CC Licenses are legally enforceable internationally and cannot be revoked.
This license is the most open and allows for the widest maximum distribution. It allows other to copy, distribute, remix, modify and build upon you work. They must give you credit for the work (attribution). They can make commercial use of the work.
This license allows others to remix, modify, and otherwise build upon your work for non-commercial uses only and they must attribute the work to you. If they make a derivative of your work, they can do so and use it for commercial purposes. They may license the derivative under different terms.
This license allows other to remix, modify, and otherwise build upon your work as long as they attribute the work to you and they license their modified version under the same license. Any derivatives of a new work can be used for commercial purposes.

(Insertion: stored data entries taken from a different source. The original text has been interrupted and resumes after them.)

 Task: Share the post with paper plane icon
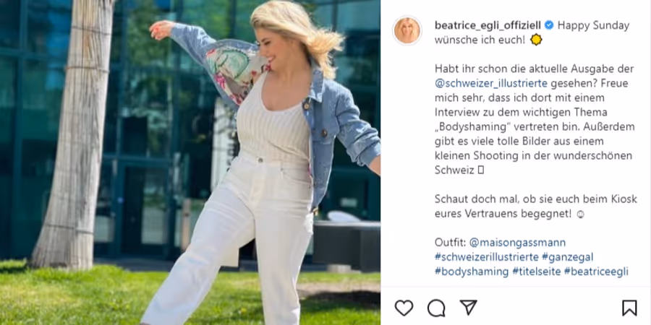click(468, 308)
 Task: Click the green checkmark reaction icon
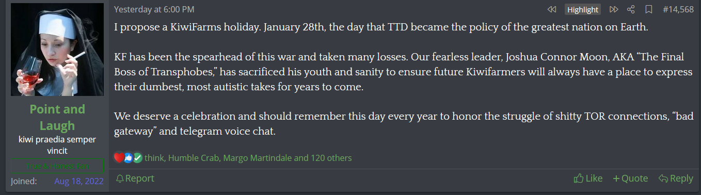coord(137,158)
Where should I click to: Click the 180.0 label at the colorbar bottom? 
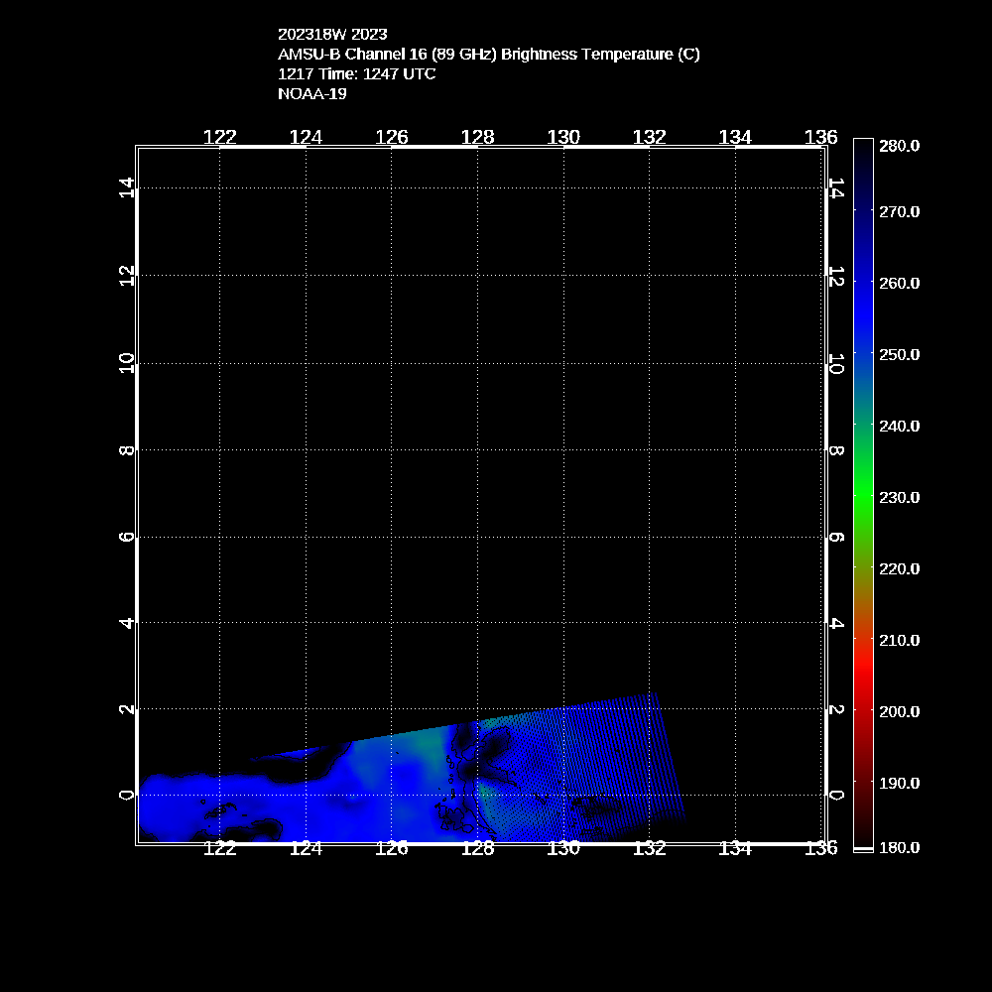point(900,847)
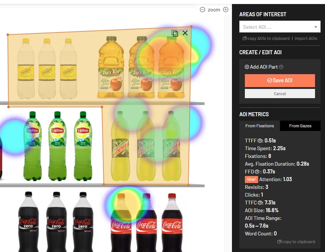Click the red Coca-Cola bottle heatmap spot

127,204
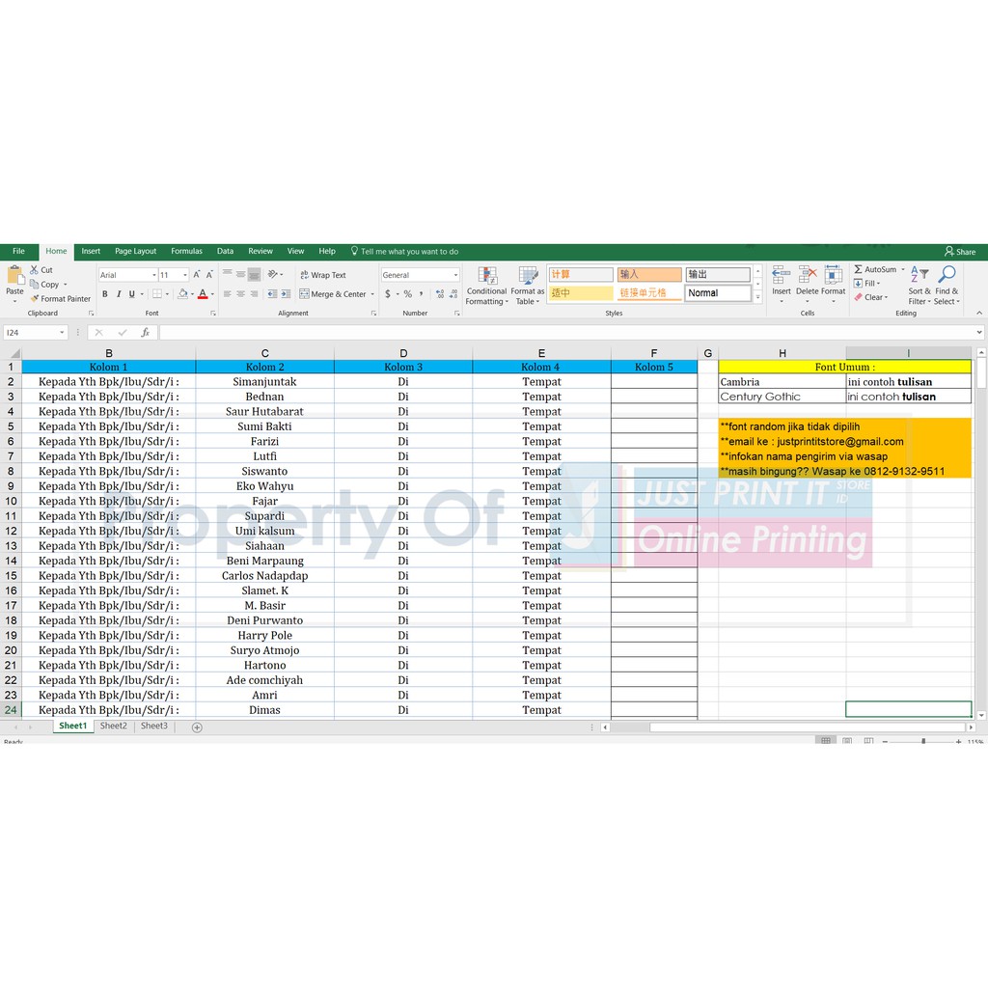Click the Delete cells icon
Viewport: 988px width, 988px height.
tap(808, 276)
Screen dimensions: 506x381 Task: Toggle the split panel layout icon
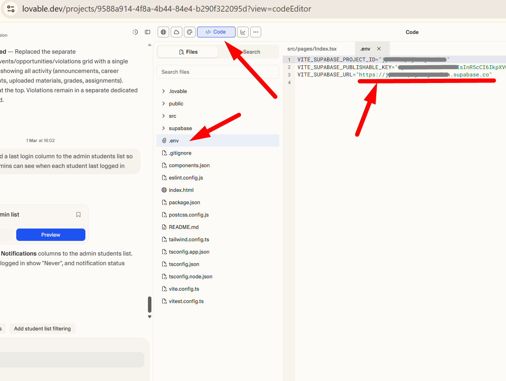[147, 32]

This license allows other to remix, modify, and otherwise build upon your work as long as they attribute the work and license any new materials under the same terms. They may not use the modified work for commercial purposes.

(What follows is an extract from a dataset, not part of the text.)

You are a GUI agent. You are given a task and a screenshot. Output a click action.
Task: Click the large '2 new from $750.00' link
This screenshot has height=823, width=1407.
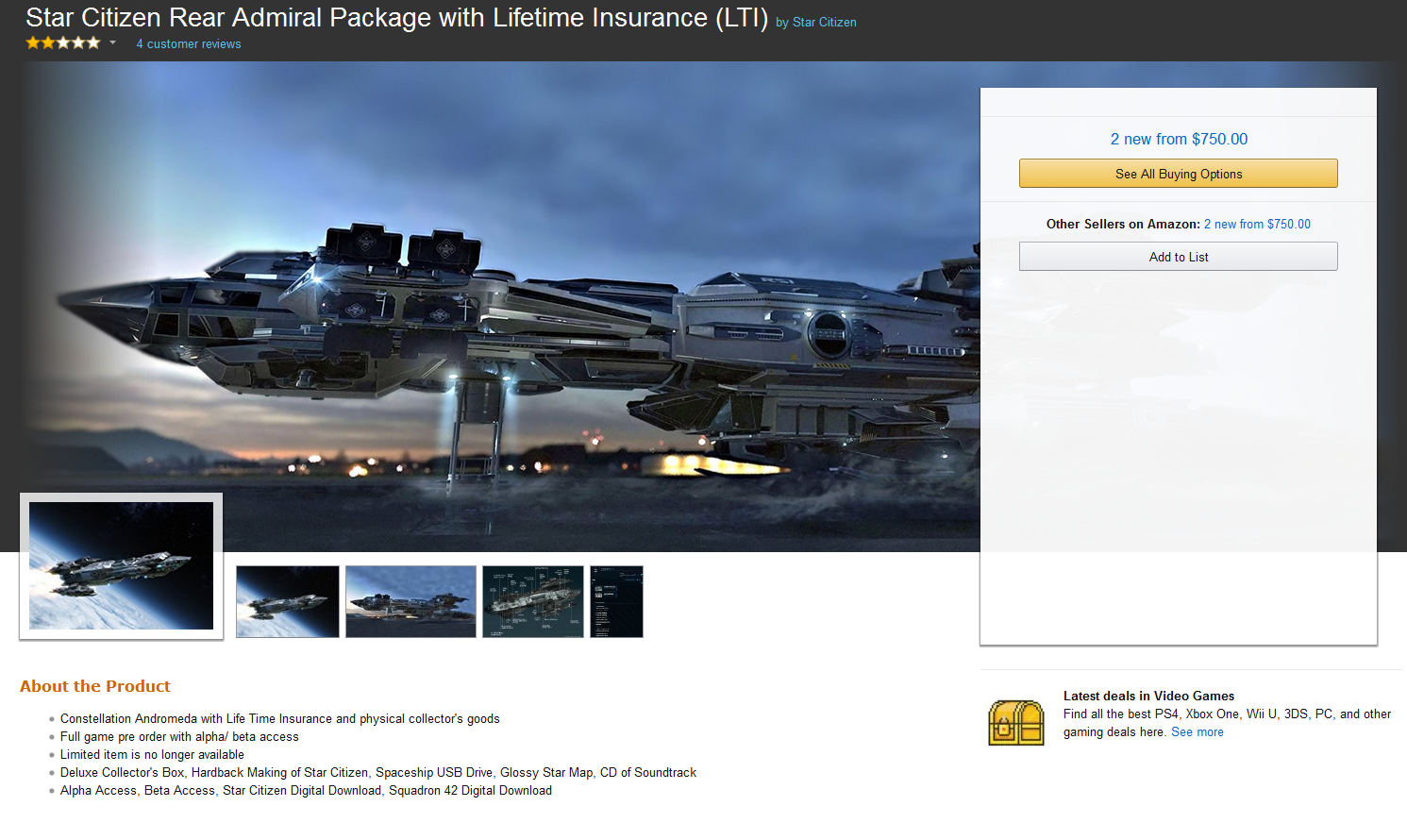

This license allows other to redistribute your work and to use it commercially, as long as they attribute it to you and do not modify the work.
This license allows others to redistribute, copy, and use your work as long as they attribute it to you. They may not use the work commercially and the work cannot be modified. This is the most restrictive of the CC licenses.
CC licenses are not "instead of" or "another form of" copyright. CC licenses are copyright licenses and work only where and when copyright applies. When you license a work with a CC license, you still retain the copyright and everything that goes with it, but with a CC license you can let others know how they can use your work without requesting permission. They just have to comply with the terms of the CC license.
Some works are in the Public Domain. This means either the copyright has expired or the work was not eligible for copyright when it was created (e.g. most government documents). A work in the public domain does not need a CC license.
In some cases, people create works and want to share these in the public domain before their copyright would legally expire They can use the CC0 license. Essentially, by adding a CC0 license to your work, you are waiving all rights to it, including attribution. You should use the CC0 license only on your own works.
Fair Use is an exemption to the copyright law under certain conditions such as teaching and research. When you cite the work of another author in your paper, you are applying the Fair Use exception. Otherwise, you would have to get the author's permission to use their work.
If your use of the work falls under Fair Use, then CC licensing does not apply.
Learn more about Creative Commons and see examples of all the CC licensed resources you could use in your class. It includes educational material, textbooks, photos, music, audio-visual materials, artwork.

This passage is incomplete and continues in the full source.